Ce n’est pas l’impression qui ressort de vos échanges et positions.
JB: Nous sommes l’autorité concédante de l’eau que nous délivrons et facturons aux usagers. La ressource ne peut pas être la propriété de Suez. Les collectivités ont fait le constat de marges abusives. Suez est en position de monopole et n’est pas encadré juridiquement et financièrement par une délégation de service public ou un marché public de prestations. Suez prétend être propriétaire sans le prouver et nous demande que cela dure encore vingt ans et le plus grave, avec notre consentement: c’est d’une certaine façon tenter nous compromettre.
Oui mais dans vingt ans, vous serez propriétaire, alors que Mme Soussan vous avait écrit « pas de réappropriation, pas de retour au service public ».
JB: Vous avez raison, ça bouge. Sauf que des membres du conseil de la régie de Grand Paris Sud ont fait les comptes, si nous acceptions l’offre de Suez, ils écrivent « L’offre actuelle de Suez aboutit à un tarif de l’eau autour de 0.91€/m3, et une valeur équivalente à faire débourser aux usagers environ 571M€. Ils ont calculé « que cela fait plus de 407€ par habitant, enfants compris. 1000 € par foyer en moyenne. Quinze journées de travail payées au smic… » Donc c’est comme si Suez exigeait de nous, de chaque foyer, chaque année, que l’un de ses membres travaille presque une journée pour lui ! Ils ajoutent « Cette proposition contient donc encore des bénéfices monopolistiques abusifs très élevés ».
Pour vous et Philipe Rio avec Michel Bisson, François Durovray, Michel Leprêtre, Grégoire de Lasteyrie, Eric Braive qui eux aussi ne faiblissent pas, que reste-t-il comme moyens d’actions si Suez persiste?
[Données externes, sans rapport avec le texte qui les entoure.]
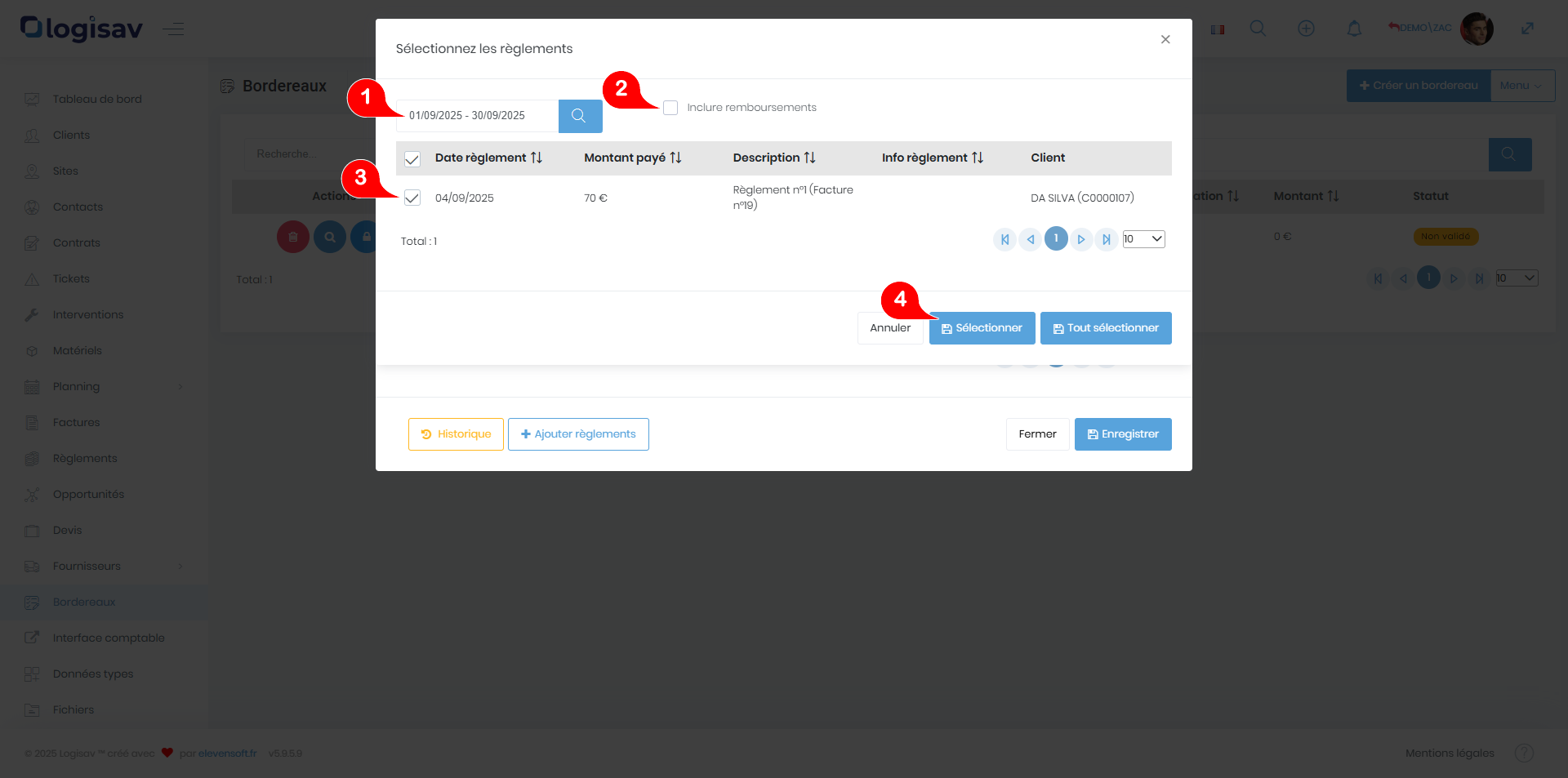
Task: Open Règlements in the sidebar
Action: click(85, 458)
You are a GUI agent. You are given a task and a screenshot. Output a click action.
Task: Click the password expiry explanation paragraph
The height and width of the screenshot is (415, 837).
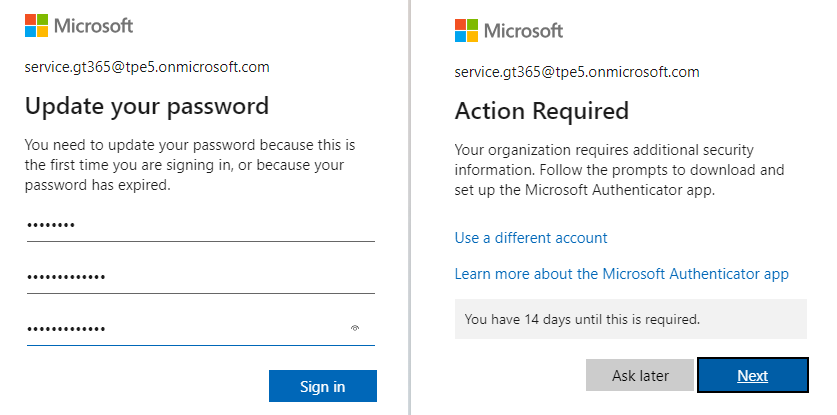pyautogui.click(x=190, y=165)
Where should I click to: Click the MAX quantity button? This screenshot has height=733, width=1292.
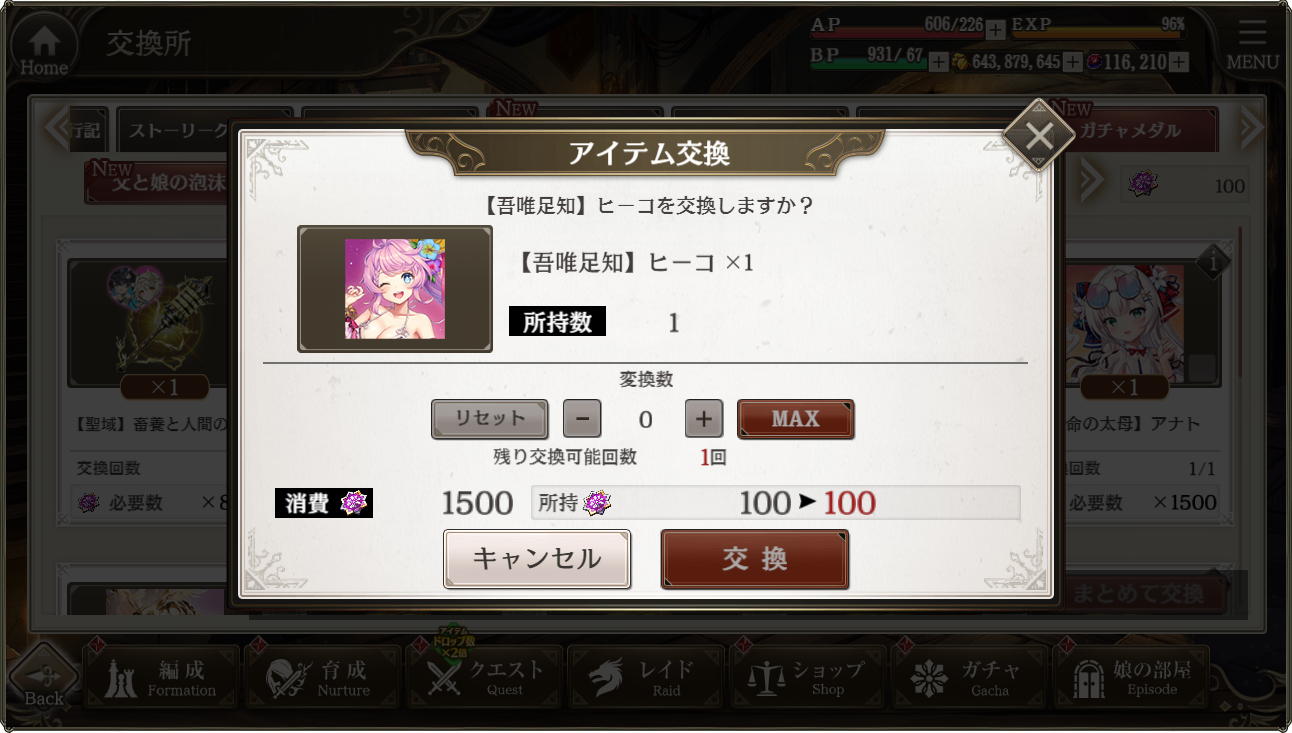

JB: Notre Syndicat a été légitimé par l’autorité de tutelle, nos régies tout autant. Suez a multiplié les initiatives pour l’empêcher. Cette fois, il n’y est pas parvenu, Suez ne gagne plus autant d’argent. La poule aux œufs d’or s’amenuise au fur et a mesure que les contrats de vente d’eau arrivent à leur terme. C’est le cas pour GPS qui refuse son renouvellement. Certains peuvent être rompu unilatéralement avant terme et l’argent sera bloqué sur un compte et n’ira plus sur celui de Suez. Nos organismes sont d’utilité publique, distribuer l’eau est d’utilité publique.
Quand la saisine de la Haute Autorité de la Concurrence sera faite, comme prévu, et peut-être celle la Haute Autorité de la Vie Publique nous y verrons encore plus clair, ce dossier syndicat Eau du Sud Francilien vs Suez/Meridiam/BlackRock réserve de belles surprises, si nous tenons bon.